* Passage *
++++++++
Honesty

04/17/2004

How can we be honest with God, if we're not honest with ourselves or even with each other?

Psalm 32:2 (NLT)
Yes, what joy for those whose record
the Lord has cleared of sin, whose lives
are lived in complete honesty!

Complete honesty...can we even fathom what that really is—especially in today's world? I don't know. Has there ever been complete honesty on this earth? It seems to go as far back as the first family with Cain and Abel. Cain lied about why he was taking his brother Abel out into the fields. Watch...

Later Cain suggested to his brother Abel, "Let's go
out into the fields." And while they were there,
Cain attacked and killed his brother.

Genesis 4:8 (NLT)
Then Cain lied to the Lord:
Afterward the Lord asked Cain, "Where is your
brother? Where is Abel?"
"I don't know?" Cain retorted. "Am I supposed
to keep track of him wherever he goes?"
Genesis 4:9 (NLT)

But it goes even further back than that. It started with Adam and Eve, just listen as Eve was talking with the serpent about what they could and couldn't eat in the garden...

"Did God really say you must not eat any of the
fruit in the garden?"
"Of course we may eat it," the woman told him.
"It's only the fruit from the tree at the center of
the garden that we are not allowed to eat. God says
we must not eat it or even touch it, or we will die."
Genesis 3:1b-3 (NLT)

See the lie already starting there? She told him they couldn't eat it or "even touch it." Did God say that? Look back at Genesis*nbsp;2:17. I don't think God said anything about touching it, just eating it! I would have missed that point if not for someone more knowledgeable than I who pointed that out!

The lies had already begun, right there in the garden with probably the most perfect people ever created, since Adam and Eve were here before the fall. They had perfect health, perfect bodies, perfect living conditions. No past failures to deal with—just a clean slate in a clean world with a perfect God to guide them.

But still, dishonesty quickly entered into the picture, and it seems it might just be the biggest stumbling block in our path still today. I recently heard that 90 percent of Christians lie...90 percent!! What would the percentage be in the non-Christian community? Have we any hope for truth at all? Only one, God Almighty! He is our Truth, and only His Truth can set us free from the bondage we find ourselves in when we get tangled in our own lies!
++++++++
* Your goal *
For each statement, say yes or no to whether it agrees with the passage on honesty, and quote the passage's deciding words.
1. Cain suggested to Abel that they go out into the fields.
2. The writer noticed the detail about touching the fruit without anyone's help.
3. The writer heard that 90 percent of non-Christians lie.

* Collected data entries *
++++++++
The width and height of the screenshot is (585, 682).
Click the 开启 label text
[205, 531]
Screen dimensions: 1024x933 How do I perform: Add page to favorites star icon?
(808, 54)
++++++++
* Response area *
1. Yes: "Later Cain suggested to his brother Abel, "Let's go out into the fields.""
2. No: "I would have missed that point if not for someone more knowledgeable than I who pointed that out!"
3. No: "I recently heard that 90 percent of Christians lie"